## Source text:
BEGIN

Tiered or staged follow-up approaches for childhood cancer survivors have recently been proposed.[52–53]
Levels of care range from providing the survivor with individualized print materials detailing treatment and recommended follow-up screening, to offering telephone consultation and support for specific risks, to care at specialized late effects clinics. These models have been based largely on survivors' diagnoses and treatment exposures. Other models of care are provider-based, with providers ranging from nurse specialists to a primary care physician and a panel of sub-specialists.
We offer yet another option to enhance emerging models of survivorship care – using survivor profiles as well as cancer treatment history and level of provider to inform tailored follow-up care.
The study sample reflects a subset of the overall CCSS population, that is, those who responded to the HCNS; therefore, survivors included in the present analysis may not be fully representative of the population from which they were derived. While the CCSS population represents a large and heterogeneous cohort of 5-year survivors, results may not be generalizable to all survivors of childhood cancer. Because the approach for determining the optimal number of classes in latent class analysis is less standardized than with other analytic strategies, it is possible that childhood cancer survivors comprise more than the three classes we identified. The BLMRT, however, did not support more classes. While we included a large number of covariates in the analysis, there may be additional variables that differ across classes but were not available in our data set.

END

## Records provided:
BEGIN

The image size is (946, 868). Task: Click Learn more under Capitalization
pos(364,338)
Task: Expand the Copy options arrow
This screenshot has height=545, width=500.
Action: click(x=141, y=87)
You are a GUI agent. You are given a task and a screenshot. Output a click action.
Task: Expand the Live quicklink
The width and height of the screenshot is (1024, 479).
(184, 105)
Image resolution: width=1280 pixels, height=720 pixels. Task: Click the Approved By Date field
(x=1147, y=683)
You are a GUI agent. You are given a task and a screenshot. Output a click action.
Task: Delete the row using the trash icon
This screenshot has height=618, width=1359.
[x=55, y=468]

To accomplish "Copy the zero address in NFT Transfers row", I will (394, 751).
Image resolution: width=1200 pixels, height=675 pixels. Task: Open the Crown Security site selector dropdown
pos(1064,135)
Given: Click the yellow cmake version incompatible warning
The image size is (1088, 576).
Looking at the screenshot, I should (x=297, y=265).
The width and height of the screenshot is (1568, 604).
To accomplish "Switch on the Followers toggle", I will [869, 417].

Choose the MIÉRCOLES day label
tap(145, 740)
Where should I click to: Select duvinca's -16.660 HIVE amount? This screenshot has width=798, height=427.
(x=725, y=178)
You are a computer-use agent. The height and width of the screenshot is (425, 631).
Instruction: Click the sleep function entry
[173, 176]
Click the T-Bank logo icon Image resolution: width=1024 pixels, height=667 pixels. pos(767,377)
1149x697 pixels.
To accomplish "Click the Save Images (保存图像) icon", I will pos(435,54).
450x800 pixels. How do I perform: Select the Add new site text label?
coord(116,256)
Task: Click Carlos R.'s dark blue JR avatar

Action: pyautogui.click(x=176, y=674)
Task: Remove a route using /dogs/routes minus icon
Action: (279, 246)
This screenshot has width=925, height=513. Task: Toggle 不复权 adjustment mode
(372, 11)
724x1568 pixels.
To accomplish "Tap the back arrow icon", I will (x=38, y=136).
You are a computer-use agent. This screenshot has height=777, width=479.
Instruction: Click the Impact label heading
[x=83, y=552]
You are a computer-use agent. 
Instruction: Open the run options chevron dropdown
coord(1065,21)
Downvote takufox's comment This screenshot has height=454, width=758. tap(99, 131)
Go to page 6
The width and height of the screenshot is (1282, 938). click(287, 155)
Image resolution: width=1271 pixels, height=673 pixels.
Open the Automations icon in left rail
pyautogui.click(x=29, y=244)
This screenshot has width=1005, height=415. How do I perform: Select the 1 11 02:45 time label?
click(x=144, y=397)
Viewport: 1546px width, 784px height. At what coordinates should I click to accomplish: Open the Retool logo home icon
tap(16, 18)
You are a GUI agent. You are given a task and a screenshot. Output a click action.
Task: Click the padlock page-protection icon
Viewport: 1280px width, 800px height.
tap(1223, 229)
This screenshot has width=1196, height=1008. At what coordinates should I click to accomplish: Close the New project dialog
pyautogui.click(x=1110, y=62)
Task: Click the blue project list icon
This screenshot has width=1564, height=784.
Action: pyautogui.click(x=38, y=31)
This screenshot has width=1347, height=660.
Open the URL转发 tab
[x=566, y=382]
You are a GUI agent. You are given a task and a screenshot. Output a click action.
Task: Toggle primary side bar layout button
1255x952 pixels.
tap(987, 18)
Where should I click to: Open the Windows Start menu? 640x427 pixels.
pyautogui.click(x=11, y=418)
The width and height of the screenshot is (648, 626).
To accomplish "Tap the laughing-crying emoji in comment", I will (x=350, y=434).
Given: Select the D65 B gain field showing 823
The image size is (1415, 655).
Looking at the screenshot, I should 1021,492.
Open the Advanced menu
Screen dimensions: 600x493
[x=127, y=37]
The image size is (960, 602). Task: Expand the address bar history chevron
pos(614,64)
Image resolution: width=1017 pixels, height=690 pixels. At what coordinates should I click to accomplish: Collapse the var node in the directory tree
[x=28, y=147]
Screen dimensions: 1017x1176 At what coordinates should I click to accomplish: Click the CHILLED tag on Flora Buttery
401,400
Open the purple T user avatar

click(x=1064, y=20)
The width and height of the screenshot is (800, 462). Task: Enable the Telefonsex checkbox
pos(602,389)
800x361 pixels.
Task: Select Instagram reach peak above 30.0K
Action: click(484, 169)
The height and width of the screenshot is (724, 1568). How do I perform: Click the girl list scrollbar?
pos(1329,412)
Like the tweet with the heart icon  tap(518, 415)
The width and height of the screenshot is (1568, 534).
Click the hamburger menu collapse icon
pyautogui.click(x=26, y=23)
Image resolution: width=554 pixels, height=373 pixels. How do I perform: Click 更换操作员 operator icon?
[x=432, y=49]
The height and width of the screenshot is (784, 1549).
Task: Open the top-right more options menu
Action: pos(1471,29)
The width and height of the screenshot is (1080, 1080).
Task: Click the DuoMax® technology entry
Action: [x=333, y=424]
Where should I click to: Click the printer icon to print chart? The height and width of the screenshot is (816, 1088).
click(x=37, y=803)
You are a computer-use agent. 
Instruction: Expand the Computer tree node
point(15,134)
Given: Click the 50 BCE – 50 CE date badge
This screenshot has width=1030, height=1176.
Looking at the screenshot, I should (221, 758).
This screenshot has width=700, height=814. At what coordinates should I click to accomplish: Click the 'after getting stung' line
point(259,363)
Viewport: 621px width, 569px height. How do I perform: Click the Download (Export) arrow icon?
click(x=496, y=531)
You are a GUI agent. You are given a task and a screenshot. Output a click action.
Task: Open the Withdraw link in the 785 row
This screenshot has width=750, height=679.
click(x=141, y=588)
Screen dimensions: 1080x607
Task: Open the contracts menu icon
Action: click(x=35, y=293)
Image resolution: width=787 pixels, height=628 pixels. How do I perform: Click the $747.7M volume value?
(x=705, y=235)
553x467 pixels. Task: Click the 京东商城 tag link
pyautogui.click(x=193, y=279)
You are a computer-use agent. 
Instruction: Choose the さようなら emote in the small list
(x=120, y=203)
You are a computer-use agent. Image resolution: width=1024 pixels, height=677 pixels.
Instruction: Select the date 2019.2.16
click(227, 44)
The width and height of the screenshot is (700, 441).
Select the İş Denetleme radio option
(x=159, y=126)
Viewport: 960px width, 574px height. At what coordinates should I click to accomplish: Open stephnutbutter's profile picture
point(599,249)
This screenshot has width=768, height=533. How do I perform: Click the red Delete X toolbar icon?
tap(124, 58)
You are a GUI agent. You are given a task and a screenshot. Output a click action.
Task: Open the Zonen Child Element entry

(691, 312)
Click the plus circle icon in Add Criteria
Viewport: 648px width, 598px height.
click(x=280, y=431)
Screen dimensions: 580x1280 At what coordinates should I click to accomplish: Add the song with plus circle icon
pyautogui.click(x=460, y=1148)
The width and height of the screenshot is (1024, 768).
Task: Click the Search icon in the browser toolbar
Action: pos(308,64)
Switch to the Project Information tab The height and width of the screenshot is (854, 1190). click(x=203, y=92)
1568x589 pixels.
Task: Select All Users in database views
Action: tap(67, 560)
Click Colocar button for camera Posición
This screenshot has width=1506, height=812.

END

## What to produce:
Quote the passage on follow-up care for childhood cancer survivors word for word, starting at the words "We offer yet" and ending with the words "tailored follow-up care.".

## Result of this exercise:
We offer yet another option to enhance emerging models of survivorship care – using survivor profiles as well as cancer treatment history and level of provider to inform tailored follow-up care.